- _Records supplied_
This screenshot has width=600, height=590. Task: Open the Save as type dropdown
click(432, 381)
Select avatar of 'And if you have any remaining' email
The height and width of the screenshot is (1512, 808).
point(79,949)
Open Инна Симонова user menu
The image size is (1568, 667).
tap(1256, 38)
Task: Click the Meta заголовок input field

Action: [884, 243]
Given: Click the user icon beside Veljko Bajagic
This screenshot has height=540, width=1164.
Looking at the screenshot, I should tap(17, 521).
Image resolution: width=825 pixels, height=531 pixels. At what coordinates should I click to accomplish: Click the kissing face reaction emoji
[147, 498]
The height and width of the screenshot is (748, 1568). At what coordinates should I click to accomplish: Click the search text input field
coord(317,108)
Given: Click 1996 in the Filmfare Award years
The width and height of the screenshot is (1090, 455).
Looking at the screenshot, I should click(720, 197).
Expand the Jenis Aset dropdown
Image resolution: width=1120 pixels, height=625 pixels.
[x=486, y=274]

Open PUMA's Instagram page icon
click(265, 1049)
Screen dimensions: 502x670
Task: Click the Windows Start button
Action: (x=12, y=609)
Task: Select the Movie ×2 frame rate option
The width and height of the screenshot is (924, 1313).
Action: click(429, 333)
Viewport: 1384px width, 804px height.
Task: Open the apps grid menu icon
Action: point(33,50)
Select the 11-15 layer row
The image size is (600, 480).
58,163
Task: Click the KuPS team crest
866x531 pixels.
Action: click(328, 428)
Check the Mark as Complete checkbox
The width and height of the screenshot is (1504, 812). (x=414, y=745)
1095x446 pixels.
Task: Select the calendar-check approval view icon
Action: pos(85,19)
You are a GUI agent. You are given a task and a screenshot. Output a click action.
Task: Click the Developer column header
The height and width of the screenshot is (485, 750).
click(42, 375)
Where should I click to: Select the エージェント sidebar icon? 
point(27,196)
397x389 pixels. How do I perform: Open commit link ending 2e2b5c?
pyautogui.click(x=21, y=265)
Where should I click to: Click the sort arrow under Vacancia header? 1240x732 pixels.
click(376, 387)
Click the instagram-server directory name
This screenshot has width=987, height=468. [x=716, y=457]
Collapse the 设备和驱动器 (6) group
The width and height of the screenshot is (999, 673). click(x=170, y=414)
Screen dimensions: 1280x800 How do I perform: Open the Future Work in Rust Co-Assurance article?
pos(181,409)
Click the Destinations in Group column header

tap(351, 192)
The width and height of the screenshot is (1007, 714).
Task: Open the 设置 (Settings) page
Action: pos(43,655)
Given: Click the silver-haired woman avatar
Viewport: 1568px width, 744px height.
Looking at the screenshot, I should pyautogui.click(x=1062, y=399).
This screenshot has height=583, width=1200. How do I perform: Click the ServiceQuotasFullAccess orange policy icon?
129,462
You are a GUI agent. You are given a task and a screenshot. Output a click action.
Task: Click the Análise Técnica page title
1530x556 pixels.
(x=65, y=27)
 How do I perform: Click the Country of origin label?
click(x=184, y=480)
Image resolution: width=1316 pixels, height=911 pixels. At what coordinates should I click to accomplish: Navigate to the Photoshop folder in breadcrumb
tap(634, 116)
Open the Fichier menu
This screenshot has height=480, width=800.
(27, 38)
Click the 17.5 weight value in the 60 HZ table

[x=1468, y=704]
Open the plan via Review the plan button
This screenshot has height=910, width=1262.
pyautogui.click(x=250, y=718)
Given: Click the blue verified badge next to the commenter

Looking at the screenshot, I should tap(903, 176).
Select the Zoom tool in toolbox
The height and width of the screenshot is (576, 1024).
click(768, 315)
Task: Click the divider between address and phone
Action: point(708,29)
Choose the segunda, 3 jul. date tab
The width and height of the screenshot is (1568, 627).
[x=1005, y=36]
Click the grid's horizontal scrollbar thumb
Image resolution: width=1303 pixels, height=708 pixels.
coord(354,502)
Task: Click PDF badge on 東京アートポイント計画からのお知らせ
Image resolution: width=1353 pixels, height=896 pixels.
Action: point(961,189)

- _Work order_
Given the records above, return exactly the lines starting at the line containing "This screenshot has height=910, width=1262." and ending at the line containing "Task: Click PDF badge on 東京アートポイント計画からのお知らせ", including both.

- _Response_
This screenshot has height=910, width=1262.
pyautogui.click(x=250, y=718)
Given: Click the blue verified badge next to the commenter

Looking at the screenshot, I should tap(903, 176).
Select the Zoom tool in toolbox
The height and width of the screenshot is (576, 1024).
click(768, 315)
Task: Click the divider between address and phone
Action: point(708,29)
Choose the segunda, 3 jul. date tab
The width and height of the screenshot is (1568, 627).
[x=1005, y=36]
Click the grid's horizontal scrollbar thumb
Image resolution: width=1303 pixels, height=708 pixels.
coord(354,502)
Task: Click PDF badge on 東京アートポイント計画からのお知らせ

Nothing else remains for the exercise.